I'd be mad, but i'd also try to remember that he probably NEVER strapped his kids into anything (i can remember before cars had rear seat belts and i am only 29!) and they didn't die, so though you're right that it is a MAJOR MAJOR issue, for him it probably doesn't feel so critical, yk?

As an aside i forgot to belt DD in the other day and we drove considerably more than 3 blocks before i noticed! I feel bad, but really, she is ok, we were lucky, so i'm trying to let it go.


----------



## Amila (Apr 4, 2006)

The thing is, they pretty much take care of their other grandson 24/7 and have since he was little. They have some crappy secondhand booster for him, and I cringe when I think about it. Then again this kid's mom turned him forward facing at 8 months, so.......
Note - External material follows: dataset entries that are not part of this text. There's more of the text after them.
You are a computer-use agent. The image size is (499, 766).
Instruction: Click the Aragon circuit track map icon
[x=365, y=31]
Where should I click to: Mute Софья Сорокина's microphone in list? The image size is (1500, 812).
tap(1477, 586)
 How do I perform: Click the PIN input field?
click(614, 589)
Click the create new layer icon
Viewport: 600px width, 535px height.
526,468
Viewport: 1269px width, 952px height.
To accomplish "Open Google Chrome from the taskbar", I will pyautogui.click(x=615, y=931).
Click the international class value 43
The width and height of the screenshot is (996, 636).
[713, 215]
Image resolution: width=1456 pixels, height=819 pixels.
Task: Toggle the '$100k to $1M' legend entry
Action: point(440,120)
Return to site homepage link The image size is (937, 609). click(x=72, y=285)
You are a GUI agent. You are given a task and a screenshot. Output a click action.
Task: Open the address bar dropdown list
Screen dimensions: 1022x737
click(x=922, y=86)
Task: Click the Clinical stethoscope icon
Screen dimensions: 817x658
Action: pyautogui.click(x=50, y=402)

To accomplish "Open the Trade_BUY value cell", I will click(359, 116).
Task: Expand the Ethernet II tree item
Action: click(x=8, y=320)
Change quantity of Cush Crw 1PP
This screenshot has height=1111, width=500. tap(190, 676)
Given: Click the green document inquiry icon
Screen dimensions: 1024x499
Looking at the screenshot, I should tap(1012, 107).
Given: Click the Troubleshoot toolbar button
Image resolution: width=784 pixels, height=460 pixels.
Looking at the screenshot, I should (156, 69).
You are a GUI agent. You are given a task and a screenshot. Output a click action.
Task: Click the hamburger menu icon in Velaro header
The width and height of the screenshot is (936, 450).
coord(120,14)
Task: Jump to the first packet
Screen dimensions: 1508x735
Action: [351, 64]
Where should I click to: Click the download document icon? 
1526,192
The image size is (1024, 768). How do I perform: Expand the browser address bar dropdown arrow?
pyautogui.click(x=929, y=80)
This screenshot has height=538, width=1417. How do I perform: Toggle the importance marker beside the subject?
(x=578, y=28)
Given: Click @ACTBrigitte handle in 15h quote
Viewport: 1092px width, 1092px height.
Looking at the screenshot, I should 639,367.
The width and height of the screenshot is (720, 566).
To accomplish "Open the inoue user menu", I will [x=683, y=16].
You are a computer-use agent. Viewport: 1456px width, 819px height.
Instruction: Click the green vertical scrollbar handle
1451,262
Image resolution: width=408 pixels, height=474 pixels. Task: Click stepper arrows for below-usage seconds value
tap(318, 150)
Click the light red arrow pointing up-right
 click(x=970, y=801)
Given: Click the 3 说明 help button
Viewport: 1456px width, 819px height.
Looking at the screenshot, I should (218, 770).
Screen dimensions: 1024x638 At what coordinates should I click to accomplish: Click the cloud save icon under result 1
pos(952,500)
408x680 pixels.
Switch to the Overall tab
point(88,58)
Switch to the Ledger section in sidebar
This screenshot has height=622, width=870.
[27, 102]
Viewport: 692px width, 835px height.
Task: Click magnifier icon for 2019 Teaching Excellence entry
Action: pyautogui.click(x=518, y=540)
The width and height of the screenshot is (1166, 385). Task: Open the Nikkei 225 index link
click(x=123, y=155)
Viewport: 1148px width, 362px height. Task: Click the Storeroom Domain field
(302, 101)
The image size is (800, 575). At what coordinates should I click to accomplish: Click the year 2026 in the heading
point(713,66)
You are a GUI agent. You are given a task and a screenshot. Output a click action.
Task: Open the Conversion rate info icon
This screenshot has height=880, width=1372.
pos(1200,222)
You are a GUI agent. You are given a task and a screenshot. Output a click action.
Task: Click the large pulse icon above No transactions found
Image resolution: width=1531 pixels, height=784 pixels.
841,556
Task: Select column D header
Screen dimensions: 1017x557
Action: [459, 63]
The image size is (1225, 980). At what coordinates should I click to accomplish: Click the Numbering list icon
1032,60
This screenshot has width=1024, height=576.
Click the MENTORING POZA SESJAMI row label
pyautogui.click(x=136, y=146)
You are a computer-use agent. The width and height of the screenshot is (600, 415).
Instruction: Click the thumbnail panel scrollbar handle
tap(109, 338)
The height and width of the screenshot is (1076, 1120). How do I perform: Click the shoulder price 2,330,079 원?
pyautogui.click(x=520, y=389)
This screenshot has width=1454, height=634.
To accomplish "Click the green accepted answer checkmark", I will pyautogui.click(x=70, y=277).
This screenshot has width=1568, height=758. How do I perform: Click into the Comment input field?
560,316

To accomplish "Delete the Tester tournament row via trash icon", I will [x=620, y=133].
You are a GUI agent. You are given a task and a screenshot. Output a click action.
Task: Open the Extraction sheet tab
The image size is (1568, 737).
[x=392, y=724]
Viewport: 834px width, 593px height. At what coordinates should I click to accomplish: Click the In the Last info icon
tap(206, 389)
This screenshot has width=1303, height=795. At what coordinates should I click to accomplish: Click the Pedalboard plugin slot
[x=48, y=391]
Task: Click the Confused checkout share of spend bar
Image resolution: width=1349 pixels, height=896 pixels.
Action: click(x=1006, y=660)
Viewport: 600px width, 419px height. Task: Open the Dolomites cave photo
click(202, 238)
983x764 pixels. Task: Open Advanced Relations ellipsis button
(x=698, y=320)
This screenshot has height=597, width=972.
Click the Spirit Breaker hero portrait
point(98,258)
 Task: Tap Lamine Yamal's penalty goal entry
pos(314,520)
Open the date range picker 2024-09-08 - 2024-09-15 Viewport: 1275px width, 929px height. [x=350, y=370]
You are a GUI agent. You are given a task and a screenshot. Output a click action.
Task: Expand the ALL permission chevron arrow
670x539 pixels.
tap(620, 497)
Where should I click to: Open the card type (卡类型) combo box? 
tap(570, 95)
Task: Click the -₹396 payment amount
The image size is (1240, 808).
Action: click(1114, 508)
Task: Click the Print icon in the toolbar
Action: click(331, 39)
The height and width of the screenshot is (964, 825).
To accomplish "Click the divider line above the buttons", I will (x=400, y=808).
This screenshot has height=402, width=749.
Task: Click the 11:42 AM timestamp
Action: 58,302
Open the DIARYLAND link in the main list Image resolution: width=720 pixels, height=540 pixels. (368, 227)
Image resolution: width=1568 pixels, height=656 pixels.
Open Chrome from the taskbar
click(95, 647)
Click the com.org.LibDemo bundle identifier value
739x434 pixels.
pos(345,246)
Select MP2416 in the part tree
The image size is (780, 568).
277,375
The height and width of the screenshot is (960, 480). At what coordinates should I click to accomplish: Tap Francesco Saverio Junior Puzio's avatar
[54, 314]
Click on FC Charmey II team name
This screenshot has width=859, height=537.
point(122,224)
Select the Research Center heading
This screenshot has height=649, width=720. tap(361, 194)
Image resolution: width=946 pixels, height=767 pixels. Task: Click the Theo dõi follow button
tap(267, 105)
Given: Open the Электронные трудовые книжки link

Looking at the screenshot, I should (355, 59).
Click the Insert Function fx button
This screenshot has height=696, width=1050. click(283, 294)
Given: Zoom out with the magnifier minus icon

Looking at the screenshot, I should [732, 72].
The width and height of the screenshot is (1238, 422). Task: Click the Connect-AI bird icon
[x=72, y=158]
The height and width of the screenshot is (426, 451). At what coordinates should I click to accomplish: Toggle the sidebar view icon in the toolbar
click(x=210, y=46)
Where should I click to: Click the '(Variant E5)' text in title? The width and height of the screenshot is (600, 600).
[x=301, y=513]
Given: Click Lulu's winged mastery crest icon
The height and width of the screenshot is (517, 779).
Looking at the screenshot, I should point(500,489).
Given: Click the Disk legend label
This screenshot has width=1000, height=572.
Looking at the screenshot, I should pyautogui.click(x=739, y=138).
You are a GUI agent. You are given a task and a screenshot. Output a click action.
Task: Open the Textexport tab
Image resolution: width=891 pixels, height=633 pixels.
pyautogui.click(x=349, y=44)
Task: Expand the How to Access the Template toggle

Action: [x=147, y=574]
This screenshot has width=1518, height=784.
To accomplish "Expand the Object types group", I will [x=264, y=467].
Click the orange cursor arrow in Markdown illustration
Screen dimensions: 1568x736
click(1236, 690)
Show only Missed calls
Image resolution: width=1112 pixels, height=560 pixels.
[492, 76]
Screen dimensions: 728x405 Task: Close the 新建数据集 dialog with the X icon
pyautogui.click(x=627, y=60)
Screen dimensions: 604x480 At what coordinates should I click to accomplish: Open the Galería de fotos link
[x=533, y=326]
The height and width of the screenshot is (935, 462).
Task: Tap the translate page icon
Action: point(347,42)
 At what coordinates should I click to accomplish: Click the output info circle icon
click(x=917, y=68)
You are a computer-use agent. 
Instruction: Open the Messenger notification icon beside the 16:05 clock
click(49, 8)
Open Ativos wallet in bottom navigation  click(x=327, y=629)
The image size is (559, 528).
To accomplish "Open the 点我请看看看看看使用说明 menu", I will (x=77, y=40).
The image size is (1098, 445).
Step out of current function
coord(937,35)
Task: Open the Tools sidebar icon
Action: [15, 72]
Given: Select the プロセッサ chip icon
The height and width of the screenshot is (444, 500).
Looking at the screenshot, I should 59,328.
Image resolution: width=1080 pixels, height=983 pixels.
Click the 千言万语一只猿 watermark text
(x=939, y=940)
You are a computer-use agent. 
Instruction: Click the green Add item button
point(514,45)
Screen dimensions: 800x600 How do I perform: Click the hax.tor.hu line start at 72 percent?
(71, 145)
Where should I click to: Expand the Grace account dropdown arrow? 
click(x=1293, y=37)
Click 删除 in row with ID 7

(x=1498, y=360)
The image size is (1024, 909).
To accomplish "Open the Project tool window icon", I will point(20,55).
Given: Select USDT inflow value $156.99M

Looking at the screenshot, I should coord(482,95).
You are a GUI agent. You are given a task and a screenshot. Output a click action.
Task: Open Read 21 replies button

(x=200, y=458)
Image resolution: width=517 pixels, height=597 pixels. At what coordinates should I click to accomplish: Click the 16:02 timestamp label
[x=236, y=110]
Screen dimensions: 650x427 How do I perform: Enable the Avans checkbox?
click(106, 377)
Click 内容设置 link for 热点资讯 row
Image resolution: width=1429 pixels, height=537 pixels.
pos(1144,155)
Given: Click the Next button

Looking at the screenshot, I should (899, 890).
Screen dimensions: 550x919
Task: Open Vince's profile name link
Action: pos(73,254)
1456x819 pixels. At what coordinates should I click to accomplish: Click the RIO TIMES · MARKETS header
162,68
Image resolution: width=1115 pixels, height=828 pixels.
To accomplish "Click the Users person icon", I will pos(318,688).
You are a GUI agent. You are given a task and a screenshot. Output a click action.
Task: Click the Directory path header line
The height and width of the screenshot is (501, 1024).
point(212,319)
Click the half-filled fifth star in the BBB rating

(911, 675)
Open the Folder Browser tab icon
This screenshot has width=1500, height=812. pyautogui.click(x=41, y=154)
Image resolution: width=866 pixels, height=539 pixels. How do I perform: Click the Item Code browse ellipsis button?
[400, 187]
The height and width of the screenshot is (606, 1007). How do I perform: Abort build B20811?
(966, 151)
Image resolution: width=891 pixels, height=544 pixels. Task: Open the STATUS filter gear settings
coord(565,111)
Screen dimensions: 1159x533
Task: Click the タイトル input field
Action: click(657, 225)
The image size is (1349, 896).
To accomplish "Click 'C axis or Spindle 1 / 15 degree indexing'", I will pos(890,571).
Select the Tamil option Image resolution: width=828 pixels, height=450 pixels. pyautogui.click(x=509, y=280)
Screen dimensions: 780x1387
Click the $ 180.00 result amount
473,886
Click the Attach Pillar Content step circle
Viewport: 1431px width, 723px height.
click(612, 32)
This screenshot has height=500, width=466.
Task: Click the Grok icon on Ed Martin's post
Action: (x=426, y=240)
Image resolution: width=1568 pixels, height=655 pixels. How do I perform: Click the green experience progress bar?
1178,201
I know they just don't get it, but it still is not ok.


----------



## Caneel (Jun 13, 2007)

Oh boy.

My aunt did the same thing one time, I was completely blown away. DS was about 1.5 years old, maybe younger. Never in a million years did I ever think I would need to tell her that she was not to take him in the car without a seat. She and her daughter, who should have known better, drove DS a couple blocks up the street and back as they needed to run to church for some unexpected reason.

Not to minimize it but I think sometimes there is a generational-component at play. Some people operate under the "it was ok in our day" mentality. My uncle is like that (sibling to the aunt) and I won't let DS go anywhere in a vehicle with him. He thinks I am nuts and too overprotective. The same aunt gave me her LLL book on nursing and it had a chapter on safety and they recommended the best place to put a newborn was on the floor.

Do you think FIL intentionally ignored your instructions or did he honestly think it was no big deal? With my aunt, it was a brain-fart. I could envision my uncle intentionally disreguarding my instructions.


----------



## organicpapayamama (Dec 5, 2008)

Quote:


Originally Posted by *Amila* 
The thing is, they pretty much take care of their other grandson 24/7 and have since he was little. They have some crappy secondhand booster for him, and I cringe when I think about it. Then again this kid's mom turned him forward facing at 8 months, so.......








I know they just don't get it, but it still is not ok.

Im with you on this one mama. It doesnt mater how they grew up or how they raised their kids weather it was in the stone age or whatever. You left him in charge as a temporary provider with a set of rules which he understood and agreed to and he broke that agreement. I would be furious as well mama. Im sorry you had to deal with this.


----------



## Jaesun's Dad (Feb 19, 2010)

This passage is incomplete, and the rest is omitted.